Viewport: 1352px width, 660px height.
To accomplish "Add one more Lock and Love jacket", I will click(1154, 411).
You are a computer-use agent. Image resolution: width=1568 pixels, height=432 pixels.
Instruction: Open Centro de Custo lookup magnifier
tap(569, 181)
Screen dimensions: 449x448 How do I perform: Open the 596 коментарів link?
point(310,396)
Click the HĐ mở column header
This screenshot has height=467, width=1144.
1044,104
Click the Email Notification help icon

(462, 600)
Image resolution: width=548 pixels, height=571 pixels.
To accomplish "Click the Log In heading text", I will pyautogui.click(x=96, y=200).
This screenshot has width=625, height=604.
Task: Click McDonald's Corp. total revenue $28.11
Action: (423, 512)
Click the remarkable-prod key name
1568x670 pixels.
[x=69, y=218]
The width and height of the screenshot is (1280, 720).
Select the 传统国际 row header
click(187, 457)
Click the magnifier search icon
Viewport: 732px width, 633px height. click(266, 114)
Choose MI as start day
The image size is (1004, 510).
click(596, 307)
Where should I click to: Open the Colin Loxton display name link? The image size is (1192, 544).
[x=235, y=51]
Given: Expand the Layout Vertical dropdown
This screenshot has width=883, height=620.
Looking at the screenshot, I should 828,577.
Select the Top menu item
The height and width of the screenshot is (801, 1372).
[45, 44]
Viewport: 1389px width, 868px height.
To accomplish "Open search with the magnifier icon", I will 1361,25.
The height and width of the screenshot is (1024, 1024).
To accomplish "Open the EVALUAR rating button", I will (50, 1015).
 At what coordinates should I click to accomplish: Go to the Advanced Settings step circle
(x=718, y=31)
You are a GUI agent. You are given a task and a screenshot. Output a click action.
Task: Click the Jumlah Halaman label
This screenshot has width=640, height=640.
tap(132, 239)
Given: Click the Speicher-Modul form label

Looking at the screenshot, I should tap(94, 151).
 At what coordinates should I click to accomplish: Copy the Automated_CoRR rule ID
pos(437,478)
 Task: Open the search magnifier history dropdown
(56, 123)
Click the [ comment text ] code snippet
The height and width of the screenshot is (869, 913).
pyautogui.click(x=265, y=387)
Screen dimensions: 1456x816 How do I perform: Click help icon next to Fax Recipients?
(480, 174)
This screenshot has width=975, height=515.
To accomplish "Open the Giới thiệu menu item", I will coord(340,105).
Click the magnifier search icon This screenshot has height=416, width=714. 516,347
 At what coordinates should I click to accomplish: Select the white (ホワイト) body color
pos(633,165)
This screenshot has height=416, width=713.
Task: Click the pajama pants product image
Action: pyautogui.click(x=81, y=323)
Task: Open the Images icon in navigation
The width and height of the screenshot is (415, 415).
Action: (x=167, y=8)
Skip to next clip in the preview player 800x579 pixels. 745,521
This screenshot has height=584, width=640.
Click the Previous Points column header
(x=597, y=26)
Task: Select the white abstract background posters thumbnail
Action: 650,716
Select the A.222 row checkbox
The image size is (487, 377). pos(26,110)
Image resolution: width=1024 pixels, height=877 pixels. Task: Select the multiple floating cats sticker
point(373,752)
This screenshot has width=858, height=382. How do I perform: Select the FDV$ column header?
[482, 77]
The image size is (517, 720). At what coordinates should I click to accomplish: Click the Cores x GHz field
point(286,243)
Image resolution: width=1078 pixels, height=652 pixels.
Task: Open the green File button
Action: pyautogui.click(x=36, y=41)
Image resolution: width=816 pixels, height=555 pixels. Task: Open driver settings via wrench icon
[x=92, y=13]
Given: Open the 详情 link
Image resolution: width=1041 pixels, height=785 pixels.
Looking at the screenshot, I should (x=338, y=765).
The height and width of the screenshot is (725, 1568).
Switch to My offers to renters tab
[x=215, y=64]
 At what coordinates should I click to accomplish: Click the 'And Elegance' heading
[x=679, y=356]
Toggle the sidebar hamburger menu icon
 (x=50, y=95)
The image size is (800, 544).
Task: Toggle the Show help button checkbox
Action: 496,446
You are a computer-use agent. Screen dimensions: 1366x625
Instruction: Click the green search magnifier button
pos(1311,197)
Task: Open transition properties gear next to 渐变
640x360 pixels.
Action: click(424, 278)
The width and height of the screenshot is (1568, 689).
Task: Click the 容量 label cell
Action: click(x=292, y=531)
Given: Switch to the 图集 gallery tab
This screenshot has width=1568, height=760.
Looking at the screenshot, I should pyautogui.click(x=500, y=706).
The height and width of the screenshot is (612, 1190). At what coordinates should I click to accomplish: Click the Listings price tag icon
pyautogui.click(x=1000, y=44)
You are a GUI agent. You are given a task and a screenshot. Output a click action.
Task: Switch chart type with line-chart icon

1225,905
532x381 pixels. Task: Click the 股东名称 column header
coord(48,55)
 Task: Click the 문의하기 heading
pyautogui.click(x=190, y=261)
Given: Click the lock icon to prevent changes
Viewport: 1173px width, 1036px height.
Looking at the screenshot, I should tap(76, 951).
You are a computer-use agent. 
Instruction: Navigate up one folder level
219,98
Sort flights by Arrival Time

________

__WHAT THIS TASK INVOLVES__: All entries must be repeated verbatim.

__RESULT OF THE TASK__:
Viewport: 1352px width, 660px height.
To accomplish "Add one more Lock and Love jacket", I will click(1154, 411).
You are a computer-use agent. Image resolution: width=1568 pixels, height=432 pixels.
Instruction: Open Centro de Custo lookup magnifier
tap(569, 181)
Screen dimensions: 449x448 How do I perform: Open the 596 коментарів link?
point(310,396)
Click the HĐ mở column header
This screenshot has height=467, width=1144.
1044,104
Click the Email Notification help icon

(462, 600)
Image resolution: width=548 pixels, height=571 pixels.
To accomplish "Click the Log In heading text", I will pyautogui.click(x=96, y=200).
This screenshot has width=625, height=604.
Task: Click McDonald's Corp. total revenue $28.11
Action: (423, 512)
Click the remarkable-prod key name
1568x670 pixels.
[x=69, y=218]
The width and height of the screenshot is (1280, 720).
Select the 传统国际 row header
click(187, 457)
Click the magnifier search icon
Viewport: 732px width, 633px height. click(266, 114)
Choose MI as start day
The image size is (1004, 510).
click(596, 307)
Where should I click to: Open the Colin Loxton display name link? The image size is (1192, 544).
[x=235, y=51]
Given: Expand the Layout Vertical dropdown
This screenshot has width=883, height=620.
Looking at the screenshot, I should 828,577.
Select the Top menu item
The height and width of the screenshot is (801, 1372).
[45, 44]
Viewport: 1389px width, 868px height.
To accomplish "Open search with the magnifier icon", I will 1361,25.
The height and width of the screenshot is (1024, 1024).
To accomplish "Open the EVALUAR rating button", I will (50, 1015).
 At what coordinates should I click to accomplish: Go to the Advanced Settings step circle
(x=718, y=31)
You are a GUI agent. You are given a task and a screenshot. Output a click action.
Task: Click the Jumlah Halaman label
This screenshot has width=640, height=640.
tap(132, 239)
Given: Click the Speicher-Modul form label

Looking at the screenshot, I should tap(94, 151).
 At what coordinates should I click to accomplish: Copy the Automated_CoRR rule ID
pos(437,478)
 Task: Open the search magnifier history dropdown
(56, 123)
Click the [ comment text ] code snippet
The height and width of the screenshot is (869, 913).
pyautogui.click(x=265, y=387)
Screen dimensions: 1456x816 How do I perform: Click help icon next to Fax Recipients?
(480, 174)
This screenshot has width=975, height=515.
To accomplish "Open the Giới thiệu menu item", I will coord(340,105).
Click the magnifier search icon This screenshot has height=416, width=714. 516,347
 At what coordinates should I click to accomplish: Select the white (ホワイト) body color
pos(633,165)
This screenshot has height=416, width=713.
Task: Click the pajama pants product image
Action: pyautogui.click(x=81, y=323)
Task: Open the Images icon in navigation
The width and height of the screenshot is (415, 415).
Action: (x=167, y=8)
Skip to next clip in the preview player 800x579 pixels. 745,521
This screenshot has height=584, width=640.
Click the Previous Points column header
(x=597, y=26)
Task: Select the white abstract background posters thumbnail
Action: 650,716
Select the A.222 row checkbox
The image size is (487, 377). pos(26,110)
Image resolution: width=1024 pixels, height=877 pixels. Task: Select the multiple floating cats sticker
point(373,752)
This screenshot has width=858, height=382. How do I perform: Select the FDV$ column header?
[482, 77]
The image size is (517, 720). At what coordinates should I click to accomplish: Click the Cores x GHz field
point(286,243)
Image resolution: width=1078 pixels, height=652 pixels.
Task: Open the green File button
Action: pyautogui.click(x=36, y=41)
Image resolution: width=816 pixels, height=555 pixels. Task: Open driver settings via wrench icon
[x=92, y=13]
Given: Open the 详情 link
Image resolution: width=1041 pixels, height=785 pixels.
Looking at the screenshot, I should (x=338, y=765).
The height and width of the screenshot is (725, 1568).
Switch to My offers to renters tab
[x=215, y=64]
 At what coordinates should I click to accomplish: Click the 'And Elegance' heading
[x=679, y=356]
Toggle the sidebar hamburger menu icon
 (x=50, y=95)
The image size is (800, 544).
Task: Toggle the Show help button checkbox
Action: 496,446
You are a computer-use agent. Screen dimensions: 1366x625
Instruction: Click the green search magnifier button
pos(1311,197)
Task: Open transition properties gear next to 渐变
640x360 pixels.
Action: click(424, 278)
The width and height of the screenshot is (1568, 689).
Task: Click the 容量 label cell
Action: click(x=292, y=531)
Given: Switch to the 图集 gallery tab
This screenshot has width=1568, height=760.
Looking at the screenshot, I should pyautogui.click(x=500, y=706).
The height and width of the screenshot is (612, 1190). At what coordinates should I click to accomplish: Click the Listings price tag icon
pyautogui.click(x=1000, y=44)
You are a GUI agent. You are given a task and a screenshot. Output a click action.
Task: Switch chart type with line-chart icon

1225,905
532x381 pixels. Task: Click the 股东名称 column header
coord(48,55)
 Task: Click the 문의하기 heading
pyautogui.click(x=190, y=261)
Given: Click the lock icon to prevent changes
Viewport: 1173px width, 1036px height.
Looking at the screenshot, I should tap(76, 951).
You are a computer-use agent. 
Instruction: Navigate up one folder level
219,98
Sort flights by Arrival Time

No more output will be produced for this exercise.